3. Grounds for Unpatentability
Ground 1: Claims 1 and 15 are unpatentable under 35 U.S.C. § 101 as directed to a patent-ineligible abstract idea.
- Prior Art Relied Upon: This ground was not based on prior art references but on legal precedent under §101, primarily Alice Corp. v. CLS Bank Int’l, 134 S. Ct. 2347 (2014), and related case law. Petitioner also cited historical examples of the underlying abstract concept, such as rental libraries and toll roads.
- Core Argument for this Ground:
- Abstract Idea Mapping (Alice Step 1): Petitioner argued that the challenged claims are directed to the patent-ineligible abstract idea of "controlling access to something based on one or more conditions." This was characterized as a fundamental and long-standing commercial practice, not a technological invention. Petitioner mapped the claim limitations to this abstract concept:
- Claim 1 recites a "method of controlling access" comprising the basic steps of receiving an access request, reading use rules and status data, evaluating them to determine if access is permitted, and displaying the result.
- Claim 15 (dependent on un-challenged claim 14) recites a "method of providing data" comprising the fundamental commercial steps of reading payment data from a carrier, forwarding it to a validation system, retrieving the requested data, and writing access rules to the carrier that are dependent on the payment amount. The additional steps in claim 15 involve receiving and transmitting payment validation data, which Petitioner argued are also inherent to the abstract idea of a conditional transaction.
- Lack of an Inventive Concept (Alice Step 2): Petitioner contended that the claims, when viewed as a whole, fail to provide an "inventive concept" sufficient to transform the abstract idea into a patent-eligible application. The argument centered on two main points:
- Field-of-Use Limitation: The claims merely limit the abstract idea to a particular technological environment—controlling access to digital data on a data carrier. Petitioner argued that simply applying an abstract idea to a specific field, without more, does not confer patentability.
- Generic Computer Implementation: The claims recite only generic and conventional computer components to carry out the abstract idea. The "data carrier," "non-volatile data memory," and "non-volatile parameter memory" were described as generic hardware elements performing their well-understood, routine functions of storing and providing data. Petitioner argued that stating an abstract idea and adding the words "apply it with a computer" does not create an invention, and the claims offered no improvement to computer functionality itself.
- Key Aspects: Petitioner heavily emphasized that the Board had already instituted CBM reviews on other claims of the ’720 patent (claims 13 and 14) and numerous claims of four related patents, finding in each instance that the claims were likely directed to the same patent-ineligible abstract idea and lacked an inventive concept.
- Abstract Idea Mapping (Alice Step 1): Petitioner argued that the challenged claims are directed to the patent-ineligible abstract idea of "controlling access to something based on one or more conditions." This was characterized as a fundamental and long-standing commercial practice, not a technological invention.
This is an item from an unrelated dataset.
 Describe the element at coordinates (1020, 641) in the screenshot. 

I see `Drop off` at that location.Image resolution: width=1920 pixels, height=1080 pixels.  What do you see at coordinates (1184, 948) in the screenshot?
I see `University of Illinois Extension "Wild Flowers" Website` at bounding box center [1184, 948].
Petitioner mapped the claim limitations to this abstract concept:
4. Key Claim Construction Positions
Petitioner argued for broad constructions consistent with those adopted in co-pending district court litigation and prior PTAB decisions involving the same patent family, asserting that these constructions confirm the generic nature of the claimed technology.
- "data carrier": Petitioner proposed the construction "any medium, regardless of structure, that is capable of storing information." This broad definition was intended to show the term does not recite a specific, novel, or non-obvious technological component but rather a generic storage medium.
- "use rule(s)" and "access rule(s)": Petitioner adopted the Board's construction from prior proceedings: "a rule 'specifying a condition under which access to content is permitted.'" By using the Board's own prior construction, Petitioner sought to align its invalidity arguments with the Board's previous findings on related patents.
- "non-volatile data memory" and "non-volatile parameter memory": Petitioner argued this phrase should be construed as "any generic non-volatile memory device or devices capable of assigning (randomly or otherwise) content and rules to different memory addresses." This construction emphasized that the memories need only be logically, not physically, separate, reinforcing the argument that the claim recites a conventional memory architecture.
5. Relief Requested
- Petitioner requested institution of a Covered Business Method patent review and a final judgment that claims 1 and 15 of the ’720 patent are unpatentable under 35 U.S.C. § 101.